• Passage shown:
------------------------------------------------------------

Globalization as the free flow of money, goods and people/workers...

To act wisely, you first have to see/recognize, to be aware, to understand. We live in a time where the way of seeing is in change and I think it is important in these times to speak truthfully... The idea of hiding ones perspective I think is a bad idea...

...leaving it all to money...

We're not primarily sellers... We were not born to hide our truthful meaning to sell something... I'm not here to win...
paul roehl

Boulder climber
california
Sep 3, 2018 - 03:00pm PT
We're not primarily sellers...

Maybe you want to re-think that, because the other side seems to be pretty good at it.
madbolter1

Big Wall climber
Denver, CO
Sep 3, 2018 - 04:34pm PT
When I speak truthfully I also say that it is primarily the Trumps of the world who ruin the earth, not ordinary people, you and me

Become a vegetarian or vegan, and then you can have a shred of moral high ground to make such a generalization.

Trump doesn't eat any more meat in his meals than the average American. Don't single out the "elite" for special condemnation until you've done everything you can do personally.

What I mostly see is the average American complaining about how "the elites" are "ruining the planet," so there just HAVE to be some laws to rein them in (of course, without touching the lifestyle of the average American). Everybody wants a law that will affect "the other guy," but the average American lifestyle, being heavily dependent upon cattle (and their byproducts) production, contributes hugely to the "ruination of the planet."

It's actually "the ordinary" people that are the big problem, because they contribute to the problem in large numbers.
High Fructose Corn Spirit

Gym climber
Sep 3, 2018 - 04:56pm PT
lol

Trump... Don't single out the "elite" ...

What made you think Trump signaled elite? when Trump actually signals liar, glutton, buffoon, jerk, narcissist.

lol

...

"the elites" are "ruining the planet"

Of course not, the elites include the experts, those with special skills and talents. The elites in this sense are saving our ass in too many ways currently to count.

------------------------------------------------------------

• Exercise set:
1: Answer these from the forum thread:
(a) What location is listed for paul roehl?
(b) According to madbolter1, the average American lifestyle is heavily dependent on what?
(c) What five words does High Fructose Corn Spirit say Trump actually signals?
2: Write out everything in the forum thread from "Of course not, the" down to "currently to count.".
The records come from a different source than the forum thread.

• Dataset:
------------------------------------------------------------

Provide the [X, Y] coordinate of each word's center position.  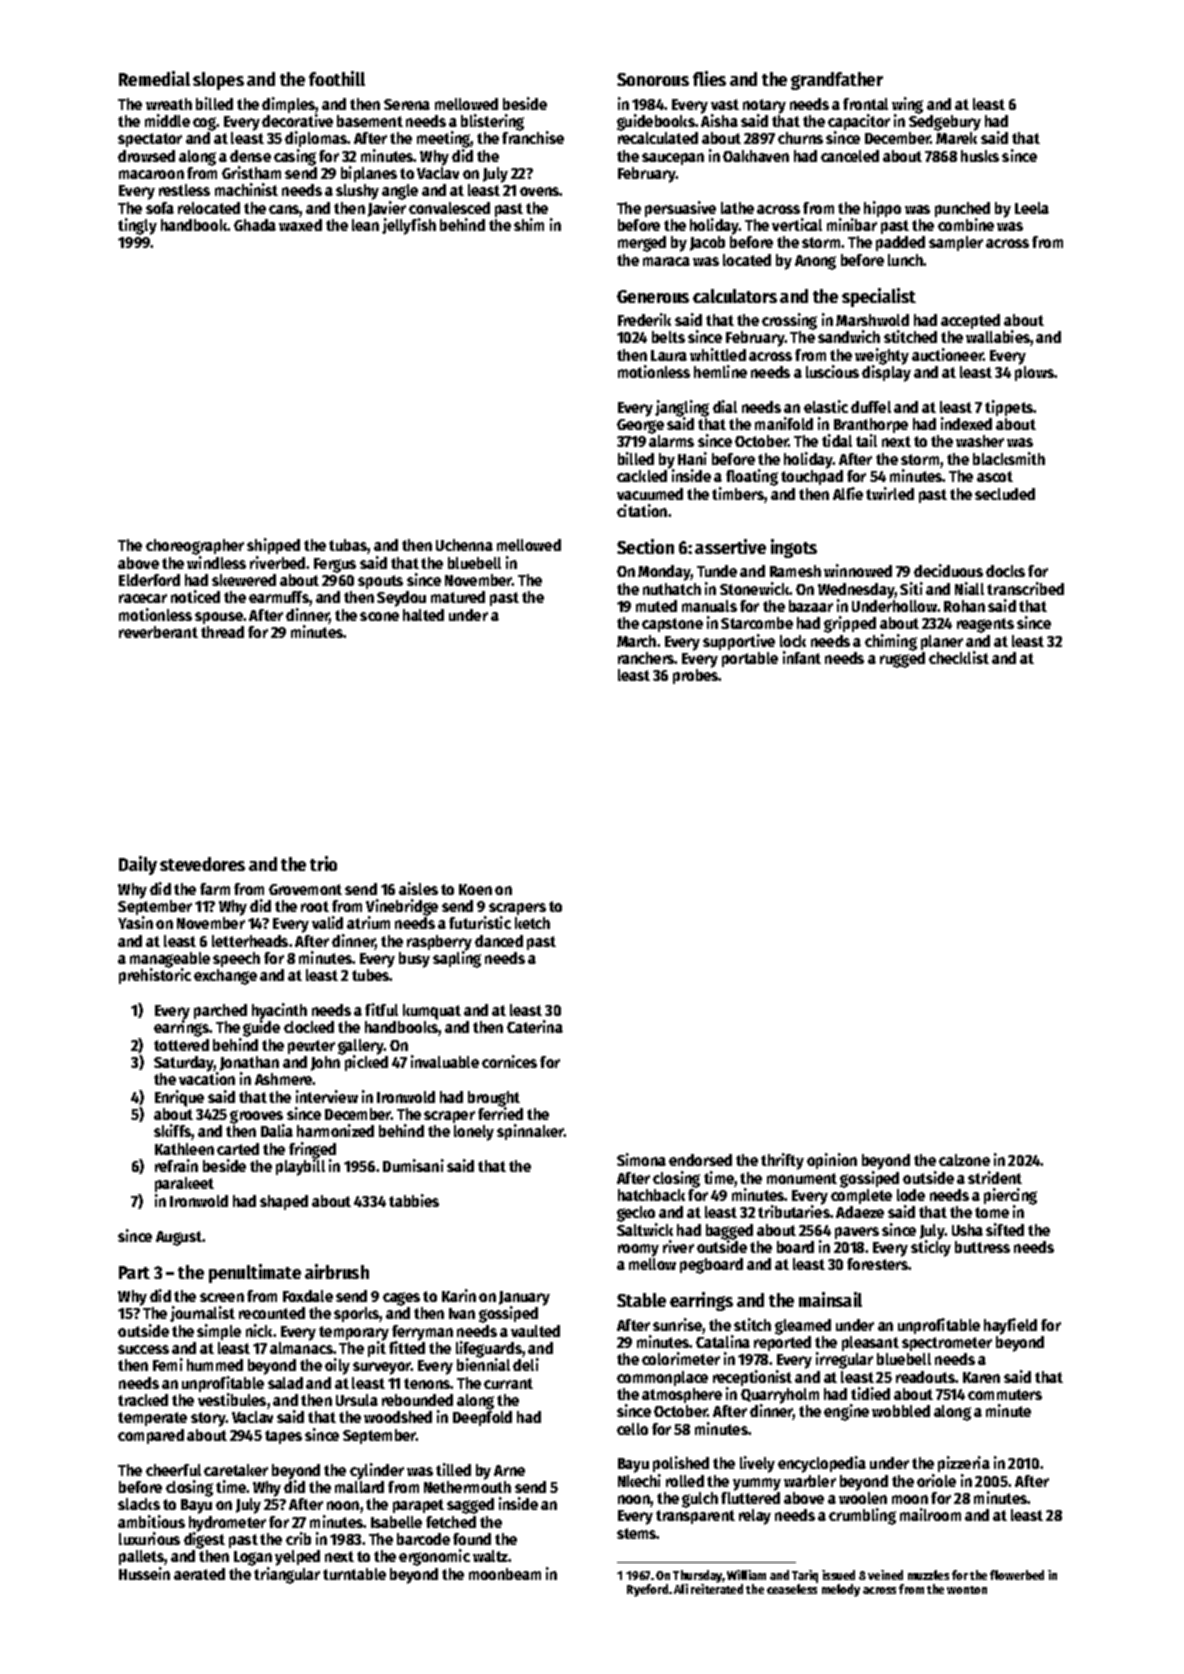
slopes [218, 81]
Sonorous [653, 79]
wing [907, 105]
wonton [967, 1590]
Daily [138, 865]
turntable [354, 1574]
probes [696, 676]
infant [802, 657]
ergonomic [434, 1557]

------------------------------------------------------------

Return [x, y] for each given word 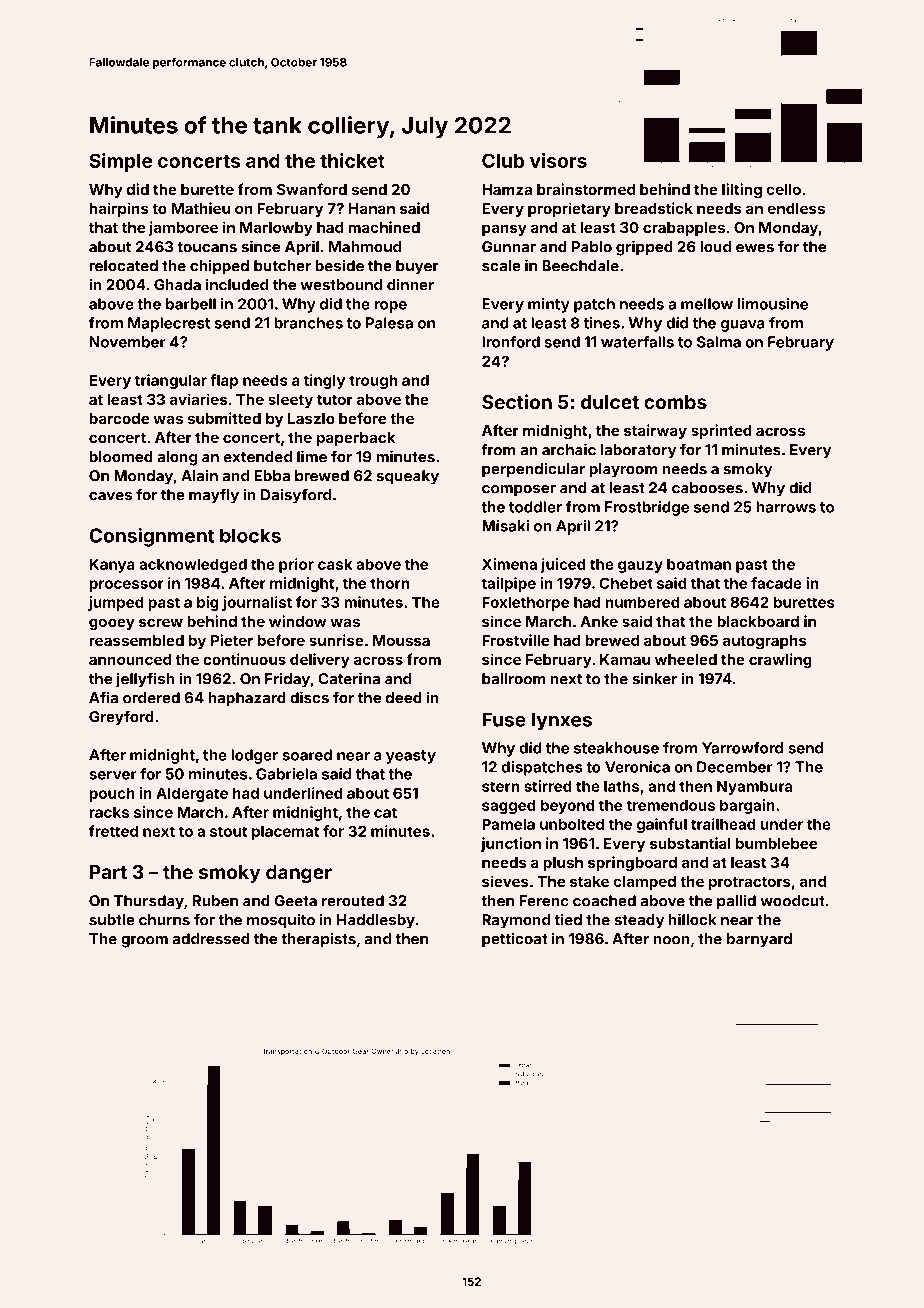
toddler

------------------------------------------------------------

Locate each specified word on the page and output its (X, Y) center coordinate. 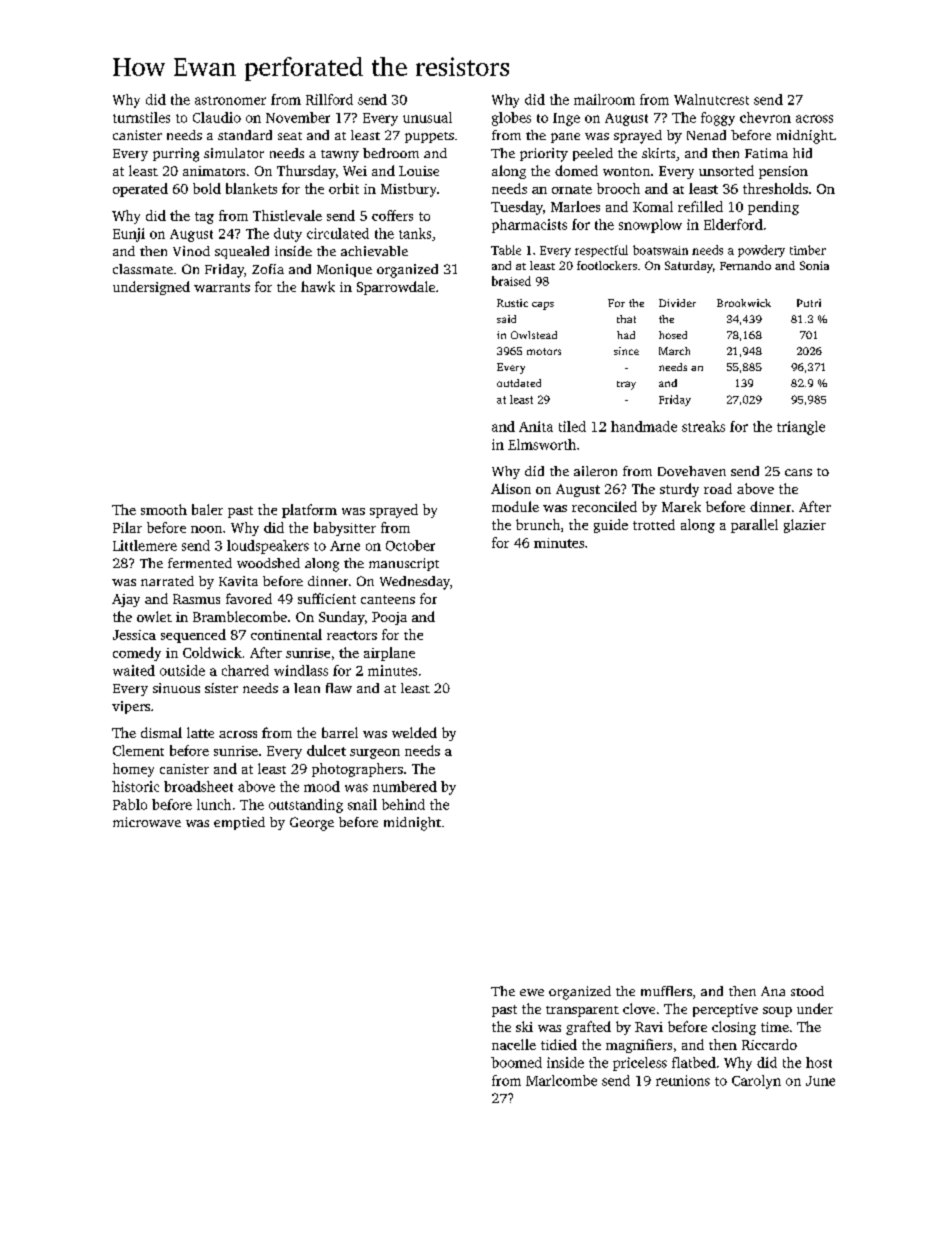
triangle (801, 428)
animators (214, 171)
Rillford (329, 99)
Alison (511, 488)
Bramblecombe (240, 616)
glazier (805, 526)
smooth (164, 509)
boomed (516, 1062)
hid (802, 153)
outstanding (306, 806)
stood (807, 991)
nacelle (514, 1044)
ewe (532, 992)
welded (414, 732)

------------------------------------------------------------

• Response list:
1:
(a) California
(b) Cattle production and its byproducts
(c) Liar, glutton, buffoon, jerk, narcissist

2:
Of course not, the elites include the experts, those with special skills and talents. The elites in this sense are saving our ass in too many ways currently to count.